US 12,468,978 B2
	Reinforcement learning in a processing element method and system thereof
Sameer Sadashiv Pawanekar, Indore (IN); and Upendra Narayan Tripathi, Bangalore (IN)
Assigned to US Technology International Pvt. Ltd., Trivandrum (IN)
Filed by US Technology International Pvt. Ltd., Trivandrum (IN)
Filed on Nov. 11, 2021, as Appl. No. 17/454,551.
Claims priority of application No. 202141042994 (IN), filed on Sep. 22, 2021.
Prior Publication US 2023/0087326 A1, Mar. 23, 2023
Int. Cl. G06N 20/00 (2019.01); G06N 5/02 (2023.01)

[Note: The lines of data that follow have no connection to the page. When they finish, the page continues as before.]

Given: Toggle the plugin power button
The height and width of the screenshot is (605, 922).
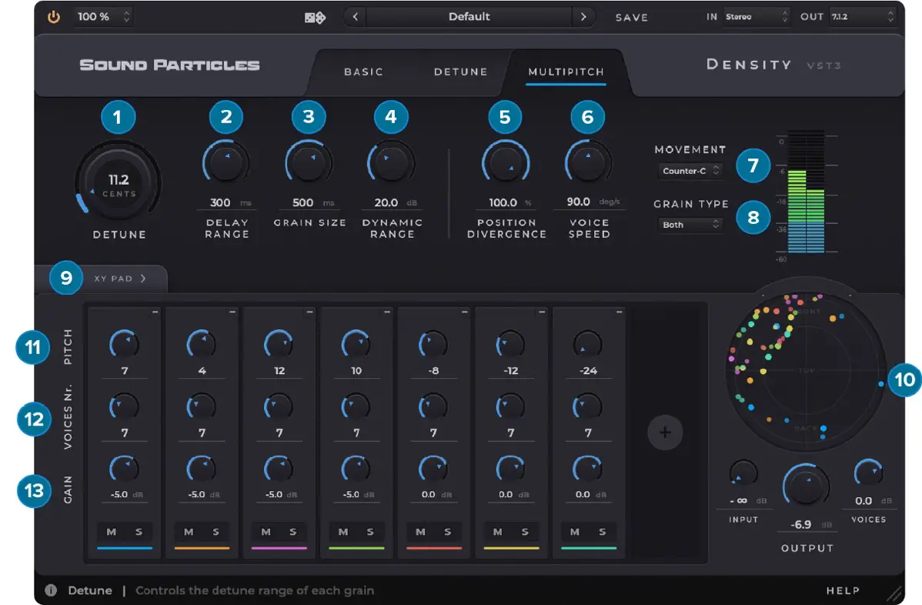Looking at the screenshot, I should (53, 16).
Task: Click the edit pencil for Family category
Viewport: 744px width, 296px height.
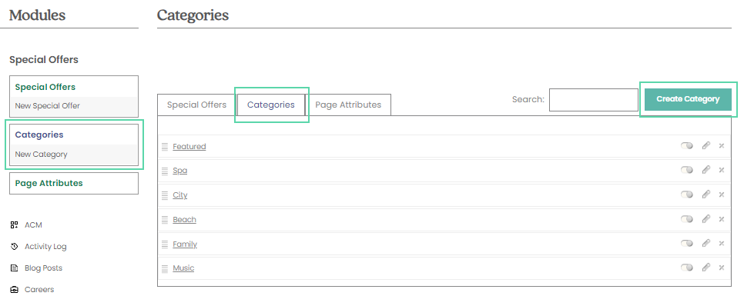Action: [706, 243]
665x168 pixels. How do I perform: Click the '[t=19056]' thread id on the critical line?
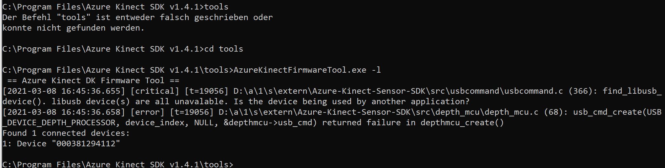pos(206,91)
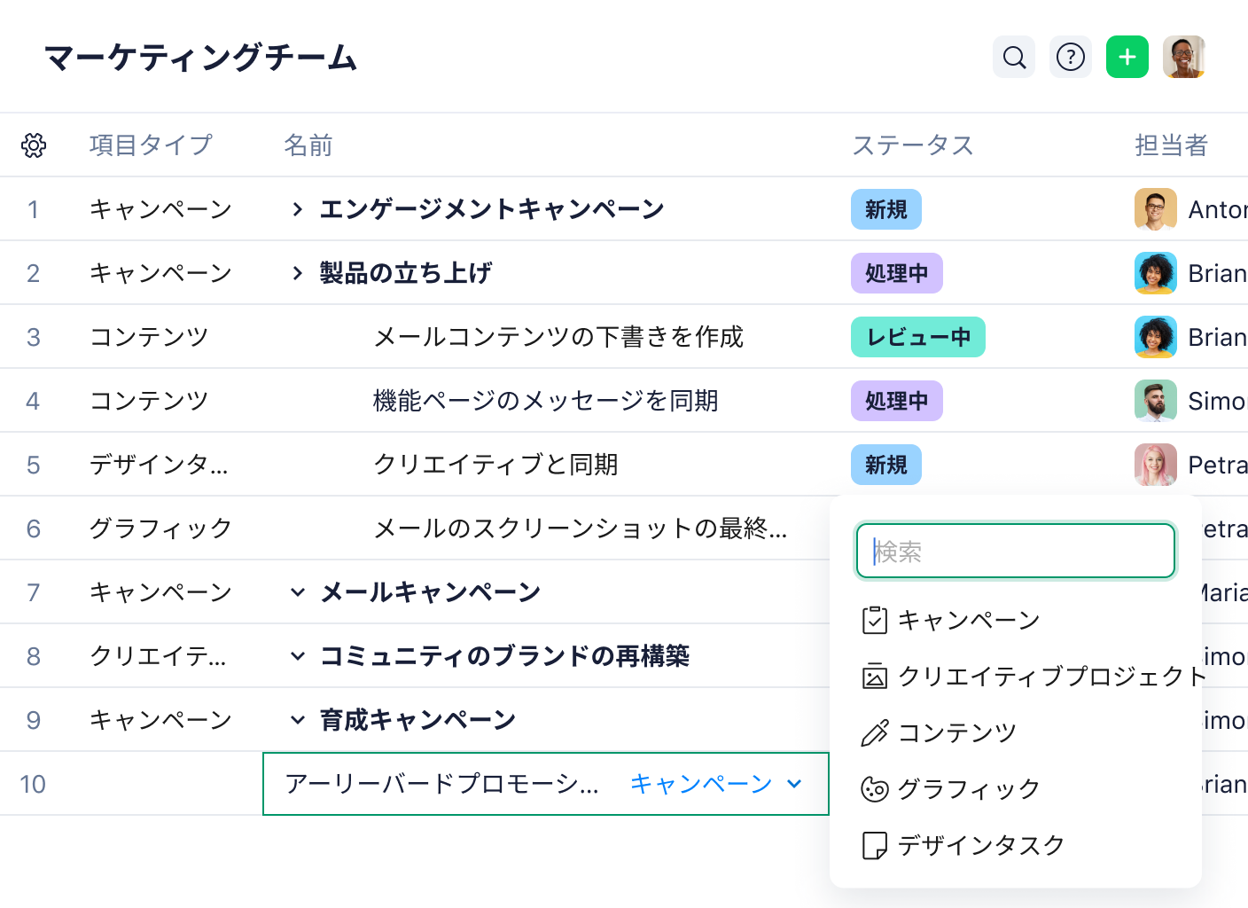1248x908 pixels.
Task: Open the user profile avatar in header
Action: point(1184,58)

CPC G06N 20/00 (2019.01) [G06N 5/02 (2013.01)]

12 Claims

1. A method of reinforcement learning in a processing element, the method comprising:

receiving, by a receiving module implemented in the processing element physically arranged in an N×N array structure of processing elements on an integrated circuit, at least one reward;

computing, by a computing module implemented in the processing element, at least one Q-value in a two-dimensional array at time t_n, based on the at least one reward;

storing, by the computing module, the at least one Q-value;

repeating the Q-value computation in a three-dimensional array of the processing element at time t_n+1; and

performing, by a time-division multiplexing module implemented in the processing element, time-division multiplexing to replace the at least one Q-value in the two-dimensional array with at least one Q-value computed in the three-dimensional array, wherein performing the time-division multiplexing comprises mapping the three-dimensional Q-value computation onto a same hardware, of the integrated circuit, on which the two-dimensional Q-value computation is mapped, thereby reducing a silicon area of the integrated circuit.